On peut toujours dire : à l’intérieur du système économique, la décision des agences de notations à sa rationalité. « L’économie veut que cette note soit dégradée ».
Oui, mais … l’économie n’est pas un paradigme de pensée. L’économie est une matière, une discipline. À l’intérieure de cette discipline, plusieurs paradigmes de pensée peuvent exister : aujourd’hui on nous présente le paradigme actuel, celui de l’évaluation constante, de la concurrence, du toujours plus, comme l’économie. Mais il ne s’agit que d’un paradigme, le paradigme que je qualifierais rapidement de libéral productiviste.
La théologie de Luther n’est pas la théologie, la théologie du concile de Trente n’est pas la théologie, celle de Vatican II non plus. Ce sont des paradigmes théologiques. Ils ont plus ou moins de cohérences internes. Mais aucune ne peut en soi prétendre s’imposer comme la vérité théologique.
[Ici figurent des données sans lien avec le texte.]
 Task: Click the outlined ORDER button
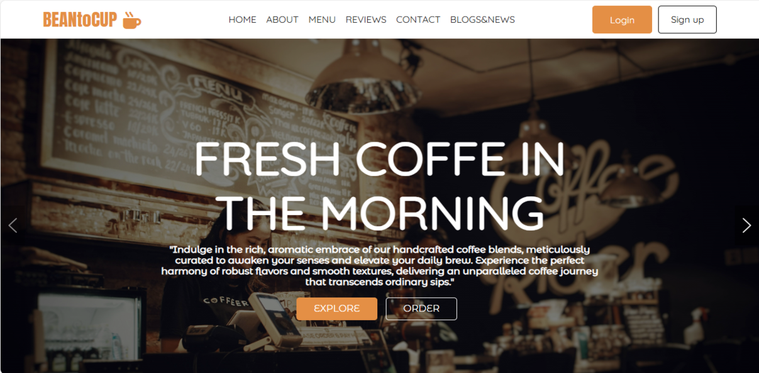pyautogui.click(x=421, y=309)
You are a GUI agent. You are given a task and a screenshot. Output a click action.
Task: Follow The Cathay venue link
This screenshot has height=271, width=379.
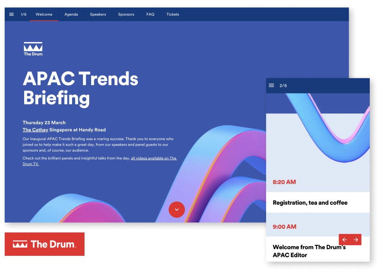tap(35, 130)
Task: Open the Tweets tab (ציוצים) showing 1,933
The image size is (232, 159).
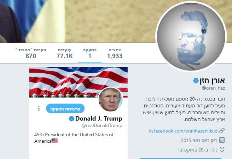Action: point(115,53)
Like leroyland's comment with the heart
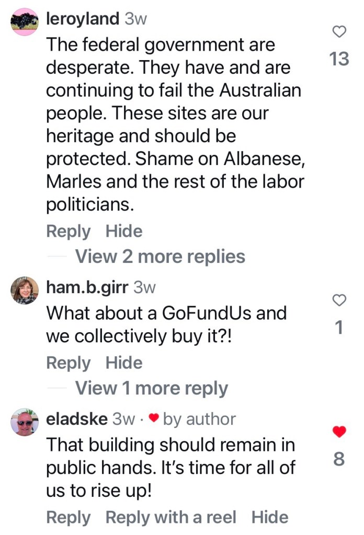Image resolution: width=364 pixels, height=535 pixels. click(x=339, y=32)
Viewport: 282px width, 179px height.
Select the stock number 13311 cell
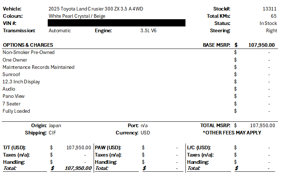coord(269,9)
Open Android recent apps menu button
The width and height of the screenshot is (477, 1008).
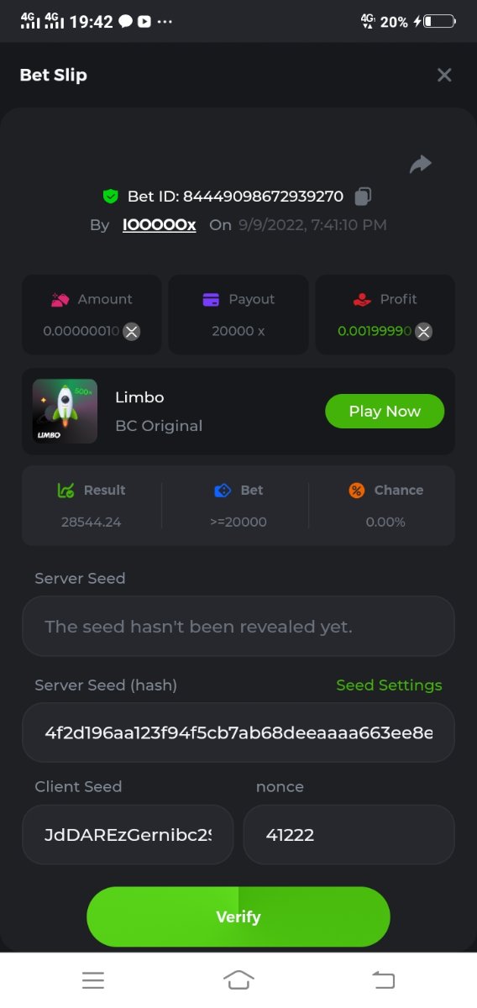[x=93, y=979]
La théologie serait l’art de trouver le meilleur paradigme, celui le plus à même d’annoncer et de rendre compte de l’Évangile dans une situation précise.
De même, la physique d’Einstein, celle de Newton, celle d’Aristote, ne sont pas la physique : elles sont seulement différents paradigmes. La physique serait l’art de trouver le meilleur paradigme, celui le plus à même de rendre compte des phénomènes matériels qui nous entourent.
Et alors, qu’est ce que serait l’économie ? Le mot économie est formé de deux mots : nomos, qui désigne la règle, la manière, l’usage, voire un style musicale ; et oikos : la maison, le lieu de vie.
L’économie serait donc la manière de trouver le meilleur paradigme de règles pour gérer la maison. L’économie, c’est la science de la gestion du bien commun. Ce n’est pas la science de la concurrence et de l’évaluation, cela, c’est l’application d’un paradigme économique.
Deux questions se posent alors :
- Quels seraient les critères pour trouver le meilleur paradigme économique ? Voilà un peu près depuis que l’homme pense, que l’homme vit en communauté, qu’on se pose la communauté. Je ne prétendrais pas y répondre dans cet article.
- Quel est aujourd’hui le meilleur paradigme ? Le paradigme marxiste, le paradigme libéral productiviste, le paradigme keynésien, le paradigme écologique ? J’ai bien ma préférence pour le dernier [3], mais là n’est pas la question.
Aujourd’hui, je constate simplement que le paradigme qui sert aux agences de notations n’est pas, pour moi, pour les hommes, un paradigme fiable. Car au lieu de rendre service au bien commun, et donc à tous, il ne rend service qu’à quelques uns, puisqu’une dictature y est meilleure qu’un mouvement démocratique. Peu m’importe que cette dégradation soit justifiée dans ce paradigme : ce qu’il faut changer, c’est ce paradigme.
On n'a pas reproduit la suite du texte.